Tahun 2016 Zein Badjabir dengan kesepakatan saudara kandung lainnya telah menjual obyek gudang di jalan Kasuari 23 Surabaya, kepada Subianto Wijaya alamat jalan Klantan 26 Surabaya dan belum di balik nama.

Saat somasi yang diberikan kepada terdakwa  yang menempati gudang tersebut untuk mengosongkan obyek barang yang ada didalam karena pihak ahli waris telah menjual kepada Subiato Wijaya, dan salah satu syarat pelunasannya yaitu melakukan pengosongan obyek gudang yang ada di dalam.

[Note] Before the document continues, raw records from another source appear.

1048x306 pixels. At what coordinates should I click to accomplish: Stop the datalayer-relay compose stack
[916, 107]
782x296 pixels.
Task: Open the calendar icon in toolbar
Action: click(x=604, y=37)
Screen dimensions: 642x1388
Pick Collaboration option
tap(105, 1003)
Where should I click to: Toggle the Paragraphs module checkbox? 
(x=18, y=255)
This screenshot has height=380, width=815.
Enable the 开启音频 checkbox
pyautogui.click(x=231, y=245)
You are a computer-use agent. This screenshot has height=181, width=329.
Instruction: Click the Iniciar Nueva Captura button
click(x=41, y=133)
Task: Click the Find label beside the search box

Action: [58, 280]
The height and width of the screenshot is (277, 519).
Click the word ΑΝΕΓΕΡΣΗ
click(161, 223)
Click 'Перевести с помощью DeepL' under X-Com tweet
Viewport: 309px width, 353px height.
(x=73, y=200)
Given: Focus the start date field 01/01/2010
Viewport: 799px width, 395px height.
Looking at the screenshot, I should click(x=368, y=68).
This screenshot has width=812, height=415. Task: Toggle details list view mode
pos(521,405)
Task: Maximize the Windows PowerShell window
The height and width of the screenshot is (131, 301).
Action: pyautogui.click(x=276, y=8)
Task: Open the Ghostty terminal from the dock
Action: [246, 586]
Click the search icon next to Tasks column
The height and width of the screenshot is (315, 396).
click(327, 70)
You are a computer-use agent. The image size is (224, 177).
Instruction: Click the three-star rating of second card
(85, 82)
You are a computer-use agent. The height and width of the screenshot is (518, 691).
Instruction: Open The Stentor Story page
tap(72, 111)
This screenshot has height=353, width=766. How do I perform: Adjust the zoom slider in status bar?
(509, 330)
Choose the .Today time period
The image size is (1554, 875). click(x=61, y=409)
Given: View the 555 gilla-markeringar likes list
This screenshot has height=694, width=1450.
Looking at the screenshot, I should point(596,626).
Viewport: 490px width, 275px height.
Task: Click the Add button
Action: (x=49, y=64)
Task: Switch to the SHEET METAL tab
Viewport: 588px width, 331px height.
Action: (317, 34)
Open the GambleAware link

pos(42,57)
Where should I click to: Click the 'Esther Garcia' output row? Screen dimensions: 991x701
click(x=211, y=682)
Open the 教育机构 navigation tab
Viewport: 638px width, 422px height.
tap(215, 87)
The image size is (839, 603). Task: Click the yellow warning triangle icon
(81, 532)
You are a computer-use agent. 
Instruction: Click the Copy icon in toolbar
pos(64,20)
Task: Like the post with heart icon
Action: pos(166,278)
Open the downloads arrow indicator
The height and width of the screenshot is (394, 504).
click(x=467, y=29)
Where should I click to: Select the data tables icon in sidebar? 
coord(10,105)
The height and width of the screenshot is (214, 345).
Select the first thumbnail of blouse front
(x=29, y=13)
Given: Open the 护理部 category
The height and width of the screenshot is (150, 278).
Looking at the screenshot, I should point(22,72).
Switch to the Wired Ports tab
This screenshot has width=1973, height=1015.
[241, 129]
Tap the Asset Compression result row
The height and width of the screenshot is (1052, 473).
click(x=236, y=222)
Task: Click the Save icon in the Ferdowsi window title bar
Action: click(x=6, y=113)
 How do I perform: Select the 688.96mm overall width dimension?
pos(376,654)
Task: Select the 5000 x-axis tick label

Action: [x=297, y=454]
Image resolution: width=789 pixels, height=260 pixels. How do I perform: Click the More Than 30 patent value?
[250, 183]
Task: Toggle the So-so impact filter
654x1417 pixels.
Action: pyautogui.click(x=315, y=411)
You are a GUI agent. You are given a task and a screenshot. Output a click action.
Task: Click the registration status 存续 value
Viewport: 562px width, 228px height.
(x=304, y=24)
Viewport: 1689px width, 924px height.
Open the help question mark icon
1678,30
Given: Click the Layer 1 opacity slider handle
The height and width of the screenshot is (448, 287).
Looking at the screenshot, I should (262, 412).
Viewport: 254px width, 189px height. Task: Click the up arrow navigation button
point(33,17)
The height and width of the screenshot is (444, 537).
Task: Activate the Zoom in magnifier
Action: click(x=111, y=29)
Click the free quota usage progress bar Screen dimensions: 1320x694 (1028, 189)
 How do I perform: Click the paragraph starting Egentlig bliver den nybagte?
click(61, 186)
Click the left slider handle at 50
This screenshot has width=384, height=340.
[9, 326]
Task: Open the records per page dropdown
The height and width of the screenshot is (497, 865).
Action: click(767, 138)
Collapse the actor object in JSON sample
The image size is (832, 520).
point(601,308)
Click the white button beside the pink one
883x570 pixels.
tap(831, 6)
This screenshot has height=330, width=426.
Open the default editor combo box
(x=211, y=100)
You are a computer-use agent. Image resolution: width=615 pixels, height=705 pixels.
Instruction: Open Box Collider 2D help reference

Namun beberapa kali somasi kepada terdakwa  tidak menghiraukan somasi tersebut. Sampai akhirnya Zein Badjabir anak ahli waris melaporkan Humam Baktir, ST Com ke Polda Jatim.

Dalam surat dakwaan yang telah dibacakan, terdakwa dituduhkan melakukan penyerobotan masuk pekarangan tanpa ijin dan melakukan intimidasi atau bentuk pengancaman diancam pasal 167 dan pasal 369 KUHP.